The entries that follow are to be duplicated in full, character for character.

** Opening Data to examine block **

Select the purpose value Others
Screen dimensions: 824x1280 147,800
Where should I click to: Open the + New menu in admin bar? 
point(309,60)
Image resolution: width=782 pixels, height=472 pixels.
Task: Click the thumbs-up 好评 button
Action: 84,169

** Closing Data to examine block **

* **Exercise output**:
Select the purpose value Others
Screen dimensions: 824x1280 147,800
Where should I click to: Open the + New menu in admin bar? 
point(309,60)
Image resolution: width=782 pixels, height=472 pixels.
Task: Click the thumbs-up 好评 button
Action: 84,169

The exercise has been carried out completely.